Michael O’Neill believes Northern Ireland will be better in the long run for their game against Spain (Andrew Milligan/PA)
Michael O’Neill believes Northern Ireland will be better in the long run for their game against Spain (Andrew Milligan/PA)

Michael O’Neill insisted he had no regrets about pitting his young Northern Ireland players against Spain as they will benefit in the long term from Saturday’s 5-1 defeat.

Northern Ireland came into the friendly in Palma on the back of an encouraging run of two wins and a draw against Denmark, Romania and Scotland, and were in dreamland when Daniel Ballard headed them in front inside 70 seconds.

But Spain, ranked eighth in the world, are a cut above. Pedri scored twice with Alvaro Morata and Fabian Ruiz also finding the net to make it 4-1 at half-time, and substitute Mikel Oyarzabal added a fifth in the second half.

Pedri, centre, celebrates scoring Spain’s third goal against Northern Ireland
Pedri led the way as Spain proved far too strong for Northern Ireland (Francisco Ubilla/AP)

It was a stark reminder of the sort of class Northern Ireland could come up against in the World Cup qualifiers next year – precisely the reason O’Neill agreed to the fixture.

“I felt it was the right opportunity,” O’Neill said. “It would have been easier possibly to play a nation more at our level but in the Nations League we’re going to play teams at our level, this was an opportunity to show our players the highest level.

“We have to take that in mind with the World Cup (qualifiers) starting in March, we need to play against as many good teams as possible so I’ve no regrets about taking the game.

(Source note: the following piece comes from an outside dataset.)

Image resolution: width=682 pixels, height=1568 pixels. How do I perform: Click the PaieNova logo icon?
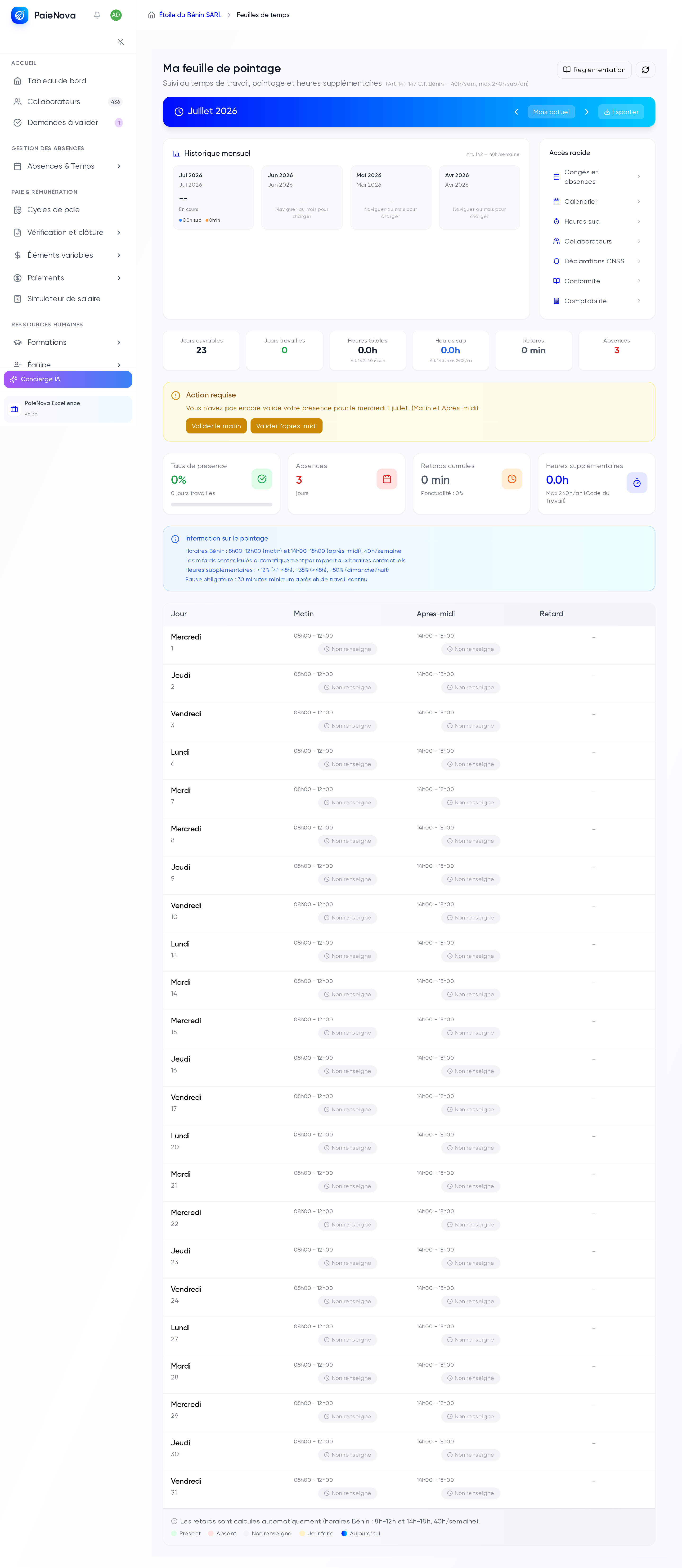click(x=19, y=15)
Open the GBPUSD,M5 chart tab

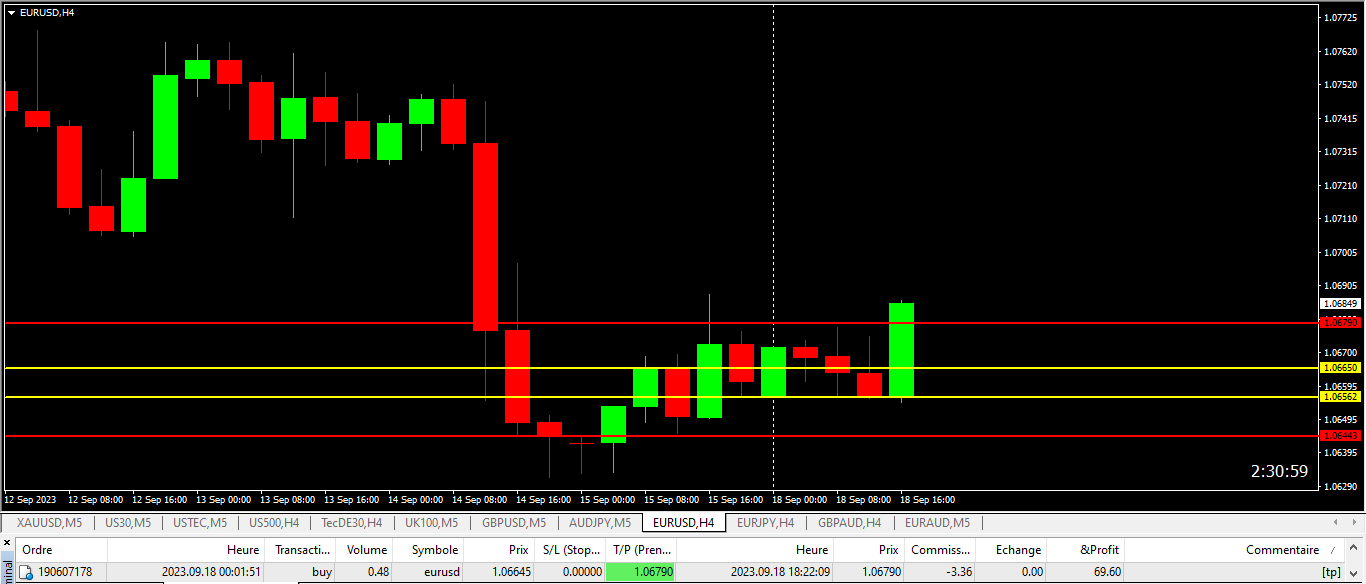pos(513,522)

“We will deal with the result. I’ve been beaten before.”

While Spain are into their final preparations for the Euros, listed amongst the favourites, many Northern Ireland players had not played competitively in a month and the gulf in experience was also clear.

“We’re a very young side and you could see from the substitutions we got younger as the game went on,” O’Neill said.

“For a lot of our players, they don’t play club football at that level so they get exposure in a game like this. The positive is it shows our players this is the level they have to get to to play top international football.”

O’Neill switched to a back four at half-time and it helped to stem the tide, but he said he did not want to make major changes to the system that has been working for his team in recent times.

“We’ve defended deep against Denmark, against Scotland and against Romania and we’ve defended well, we only conceded one goal (across the three games), but we faced a higher level of player here and that’s something we have to bear in mind,” he said.

“In the second half with the back four we defended better than we did with the back three or back five but we have to trust it, we can’t just rip it up and do something else. We have to believe in this system going forwards.”

Tuesday’s game against Andorra in Murcia offers Northern Ireland a quick opportunity to flip the narrative and record another win.

“The dressing room is quiet but I don’t think it will damage morale,” O’Neill said. “We wouldn’t come here with the expectation of winning the game, we came with the expectation to make it difficult and see if we could possibly hurt Spain.

“Ultimately we saw we still have a lot of development as a team to get to that point.”